Quote the listing below word for word, stopping after the line that contains "Configurações dos cookies (489, 2525)".

• _Data for review_
------------

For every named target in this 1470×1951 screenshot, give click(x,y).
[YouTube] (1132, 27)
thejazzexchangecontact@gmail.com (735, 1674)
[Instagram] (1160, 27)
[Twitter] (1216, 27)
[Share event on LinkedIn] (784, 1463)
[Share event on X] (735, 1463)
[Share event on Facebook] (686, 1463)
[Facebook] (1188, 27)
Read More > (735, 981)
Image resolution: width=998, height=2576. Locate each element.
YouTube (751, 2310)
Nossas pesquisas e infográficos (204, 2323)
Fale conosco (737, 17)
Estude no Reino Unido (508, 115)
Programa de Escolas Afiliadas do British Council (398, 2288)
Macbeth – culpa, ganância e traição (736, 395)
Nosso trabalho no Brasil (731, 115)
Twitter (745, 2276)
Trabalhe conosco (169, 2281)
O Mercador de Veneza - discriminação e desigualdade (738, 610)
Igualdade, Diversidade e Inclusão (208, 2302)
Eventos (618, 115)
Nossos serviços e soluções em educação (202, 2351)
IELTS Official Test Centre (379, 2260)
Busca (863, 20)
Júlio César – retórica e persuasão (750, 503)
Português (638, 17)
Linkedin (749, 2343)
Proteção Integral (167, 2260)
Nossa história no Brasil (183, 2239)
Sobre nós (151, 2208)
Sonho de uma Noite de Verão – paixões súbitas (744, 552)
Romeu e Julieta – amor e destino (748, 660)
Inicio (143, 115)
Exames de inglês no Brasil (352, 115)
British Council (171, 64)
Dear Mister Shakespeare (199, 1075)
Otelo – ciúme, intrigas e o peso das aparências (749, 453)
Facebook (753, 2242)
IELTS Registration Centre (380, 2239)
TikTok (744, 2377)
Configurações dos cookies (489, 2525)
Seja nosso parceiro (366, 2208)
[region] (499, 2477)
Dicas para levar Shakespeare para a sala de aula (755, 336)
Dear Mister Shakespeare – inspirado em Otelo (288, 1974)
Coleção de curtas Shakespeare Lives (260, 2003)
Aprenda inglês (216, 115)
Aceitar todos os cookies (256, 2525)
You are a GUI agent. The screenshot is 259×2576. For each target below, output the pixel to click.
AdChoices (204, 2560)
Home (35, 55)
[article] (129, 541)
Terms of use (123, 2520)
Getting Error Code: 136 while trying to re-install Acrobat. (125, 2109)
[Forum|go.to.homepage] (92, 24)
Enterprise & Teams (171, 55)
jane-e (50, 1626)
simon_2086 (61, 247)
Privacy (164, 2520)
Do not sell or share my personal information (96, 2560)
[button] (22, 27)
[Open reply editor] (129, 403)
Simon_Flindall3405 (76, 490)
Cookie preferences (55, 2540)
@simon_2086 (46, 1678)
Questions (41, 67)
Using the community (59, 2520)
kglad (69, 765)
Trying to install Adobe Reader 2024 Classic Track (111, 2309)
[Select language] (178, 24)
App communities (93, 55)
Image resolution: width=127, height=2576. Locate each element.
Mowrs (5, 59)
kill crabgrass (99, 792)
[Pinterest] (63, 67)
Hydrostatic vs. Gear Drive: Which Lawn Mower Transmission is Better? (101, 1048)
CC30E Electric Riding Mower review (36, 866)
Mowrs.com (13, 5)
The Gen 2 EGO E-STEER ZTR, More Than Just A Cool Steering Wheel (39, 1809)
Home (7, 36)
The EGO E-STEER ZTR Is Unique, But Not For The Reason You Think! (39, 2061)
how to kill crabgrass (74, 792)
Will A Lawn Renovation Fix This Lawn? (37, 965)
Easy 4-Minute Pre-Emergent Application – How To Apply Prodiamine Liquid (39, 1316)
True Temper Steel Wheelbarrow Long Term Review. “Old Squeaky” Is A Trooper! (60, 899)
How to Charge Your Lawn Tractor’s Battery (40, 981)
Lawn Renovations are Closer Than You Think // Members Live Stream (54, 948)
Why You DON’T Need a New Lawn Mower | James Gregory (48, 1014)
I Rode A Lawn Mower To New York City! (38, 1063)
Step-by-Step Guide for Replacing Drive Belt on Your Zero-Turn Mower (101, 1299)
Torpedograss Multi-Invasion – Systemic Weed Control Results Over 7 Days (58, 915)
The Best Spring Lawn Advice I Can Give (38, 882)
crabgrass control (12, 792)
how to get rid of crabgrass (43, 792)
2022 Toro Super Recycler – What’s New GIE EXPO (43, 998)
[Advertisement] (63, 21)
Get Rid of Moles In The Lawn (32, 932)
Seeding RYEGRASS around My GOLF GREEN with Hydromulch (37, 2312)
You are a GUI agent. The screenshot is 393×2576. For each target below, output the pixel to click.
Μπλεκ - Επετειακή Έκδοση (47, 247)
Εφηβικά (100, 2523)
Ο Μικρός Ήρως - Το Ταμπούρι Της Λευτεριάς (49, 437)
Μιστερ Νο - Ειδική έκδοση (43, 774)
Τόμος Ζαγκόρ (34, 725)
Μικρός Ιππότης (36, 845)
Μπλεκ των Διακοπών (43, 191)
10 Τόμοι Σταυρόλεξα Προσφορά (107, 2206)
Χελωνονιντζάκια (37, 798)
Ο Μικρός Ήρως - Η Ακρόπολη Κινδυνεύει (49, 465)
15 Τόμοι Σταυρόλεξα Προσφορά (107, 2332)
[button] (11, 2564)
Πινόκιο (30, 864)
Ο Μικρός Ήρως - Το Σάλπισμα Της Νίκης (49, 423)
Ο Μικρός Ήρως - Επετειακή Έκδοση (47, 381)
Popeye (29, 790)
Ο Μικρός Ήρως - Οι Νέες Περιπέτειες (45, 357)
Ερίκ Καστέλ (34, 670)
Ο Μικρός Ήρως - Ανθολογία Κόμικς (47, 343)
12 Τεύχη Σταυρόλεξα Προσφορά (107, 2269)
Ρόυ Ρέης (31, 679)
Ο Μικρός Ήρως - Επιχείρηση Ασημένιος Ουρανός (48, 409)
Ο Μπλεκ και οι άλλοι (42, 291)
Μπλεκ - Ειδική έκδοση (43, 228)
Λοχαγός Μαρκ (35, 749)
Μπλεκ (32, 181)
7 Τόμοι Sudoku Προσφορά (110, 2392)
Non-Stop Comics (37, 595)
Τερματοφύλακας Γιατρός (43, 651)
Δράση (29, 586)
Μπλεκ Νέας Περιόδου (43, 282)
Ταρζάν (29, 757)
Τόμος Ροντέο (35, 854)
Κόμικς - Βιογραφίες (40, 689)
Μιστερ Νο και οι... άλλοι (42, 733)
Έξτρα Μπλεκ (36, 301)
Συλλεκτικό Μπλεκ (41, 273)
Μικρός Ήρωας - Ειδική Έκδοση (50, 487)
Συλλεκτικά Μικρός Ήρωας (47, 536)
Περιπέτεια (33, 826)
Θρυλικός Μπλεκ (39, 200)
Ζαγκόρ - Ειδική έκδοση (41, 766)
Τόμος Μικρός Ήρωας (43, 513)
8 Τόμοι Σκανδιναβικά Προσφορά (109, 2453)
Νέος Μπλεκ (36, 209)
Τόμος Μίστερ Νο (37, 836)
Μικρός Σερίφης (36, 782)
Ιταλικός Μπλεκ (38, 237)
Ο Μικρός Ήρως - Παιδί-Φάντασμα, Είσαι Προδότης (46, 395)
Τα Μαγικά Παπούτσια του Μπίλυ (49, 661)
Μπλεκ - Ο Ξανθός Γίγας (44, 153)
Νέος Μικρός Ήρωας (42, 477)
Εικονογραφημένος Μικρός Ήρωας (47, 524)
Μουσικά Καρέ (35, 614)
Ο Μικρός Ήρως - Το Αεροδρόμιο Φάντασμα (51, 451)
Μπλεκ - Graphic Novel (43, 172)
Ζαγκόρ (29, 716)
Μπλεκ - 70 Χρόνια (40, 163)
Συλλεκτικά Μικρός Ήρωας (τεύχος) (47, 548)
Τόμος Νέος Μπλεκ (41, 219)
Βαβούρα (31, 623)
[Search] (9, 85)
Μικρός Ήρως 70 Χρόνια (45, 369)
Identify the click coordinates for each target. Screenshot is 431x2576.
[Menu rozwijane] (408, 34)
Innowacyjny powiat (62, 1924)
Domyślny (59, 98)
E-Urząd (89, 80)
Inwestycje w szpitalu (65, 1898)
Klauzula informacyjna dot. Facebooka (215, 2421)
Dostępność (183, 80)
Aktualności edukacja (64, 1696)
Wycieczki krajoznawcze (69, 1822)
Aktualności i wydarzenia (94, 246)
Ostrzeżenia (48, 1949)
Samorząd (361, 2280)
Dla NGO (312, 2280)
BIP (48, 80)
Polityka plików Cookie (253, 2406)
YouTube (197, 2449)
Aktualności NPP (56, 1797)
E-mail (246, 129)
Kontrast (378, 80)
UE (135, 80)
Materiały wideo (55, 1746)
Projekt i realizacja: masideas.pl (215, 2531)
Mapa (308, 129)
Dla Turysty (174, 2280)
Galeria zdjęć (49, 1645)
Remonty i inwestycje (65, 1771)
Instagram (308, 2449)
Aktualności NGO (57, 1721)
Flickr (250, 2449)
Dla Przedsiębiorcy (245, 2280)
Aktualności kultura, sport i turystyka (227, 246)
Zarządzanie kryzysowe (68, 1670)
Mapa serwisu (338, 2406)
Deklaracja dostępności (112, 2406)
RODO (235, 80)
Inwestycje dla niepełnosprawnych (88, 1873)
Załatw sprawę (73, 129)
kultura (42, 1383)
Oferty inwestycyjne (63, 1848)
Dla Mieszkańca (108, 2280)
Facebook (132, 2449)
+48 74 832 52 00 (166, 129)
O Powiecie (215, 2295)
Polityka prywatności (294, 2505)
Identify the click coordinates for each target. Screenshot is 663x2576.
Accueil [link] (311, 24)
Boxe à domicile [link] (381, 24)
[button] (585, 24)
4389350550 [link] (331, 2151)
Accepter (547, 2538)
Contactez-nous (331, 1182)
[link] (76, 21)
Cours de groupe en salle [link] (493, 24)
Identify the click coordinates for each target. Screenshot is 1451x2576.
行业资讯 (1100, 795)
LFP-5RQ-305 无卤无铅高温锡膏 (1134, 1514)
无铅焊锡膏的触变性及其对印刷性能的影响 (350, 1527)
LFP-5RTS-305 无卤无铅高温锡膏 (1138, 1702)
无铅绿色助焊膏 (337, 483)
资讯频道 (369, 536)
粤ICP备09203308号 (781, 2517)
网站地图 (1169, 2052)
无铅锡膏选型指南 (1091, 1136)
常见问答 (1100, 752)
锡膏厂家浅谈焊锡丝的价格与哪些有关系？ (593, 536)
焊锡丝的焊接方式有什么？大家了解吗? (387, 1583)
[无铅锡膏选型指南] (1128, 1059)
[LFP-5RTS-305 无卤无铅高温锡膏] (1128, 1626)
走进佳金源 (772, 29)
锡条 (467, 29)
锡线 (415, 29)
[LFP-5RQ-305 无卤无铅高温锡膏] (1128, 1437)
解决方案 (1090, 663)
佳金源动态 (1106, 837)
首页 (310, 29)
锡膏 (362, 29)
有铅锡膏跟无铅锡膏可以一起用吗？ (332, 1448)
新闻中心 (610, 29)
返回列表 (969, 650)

------------

• _Written solution_
For every named target in this 1470×1951 screenshot, give click(x,y).
[YouTube] (1132, 27)
thejazzexchangecontact@gmail.com (735, 1674)
[Instagram] (1160, 27)
[Twitter] (1216, 27)
[Share event on LinkedIn] (784, 1463)
[Share event on X] (735, 1463)
[Share event on Facebook] (686, 1463)
[Facebook] (1188, 27)
Read More > (735, 981)
Image resolution: width=998, height=2576. Locate each element.
YouTube (751, 2310)
Nossas pesquisas e infográficos (204, 2323)
Fale conosco (737, 17)
Estude no Reino Unido (508, 115)
Programa de Escolas Afiliadas do British Council (398, 2288)
Macbeth – culpa, ganância e traição (736, 395)
Nosso trabalho no Brasil (731, 115)
Twitter (745, 2276)
Trabalhe conosco (169, 2281)
O Mercador de Veneza - discriminação e desigualdade (738, 610)
Igualdade, Diversidade e Inclusão (208, 2302)
Eventos (618, 115)
Nossos serviços e soluções em educação (202, 2351)
IELTS Official Test Centre (379, 2260)
Busca (863, 20)
Júlio César – retórica e persuasão (750, 503)
Português (638, 17)
Linkedin (749, 2343)
Proteção Integral (167, 2260)
Nossa história no Brasil (183, 2239)
Sobre nós (151, 2208)
Sonho de uma Noite de Verão – paixões súbitas (744, 552)
Romeu e Julieta – amor e destino (748, 660)
Inicio (143, 115)
Exames de inglês no Brasil (352, 115)
British Council (171, 64)
Dear Mister Shakespeare (199, 1075)
Otelo – ciúme, intrigas e o peso das aparências (749, 453)
Facebook (753, 2242)
IELTS Registration Centre (380, 2239)
TikTok (744, 2377)
Configurações dos cookies (489, 2525)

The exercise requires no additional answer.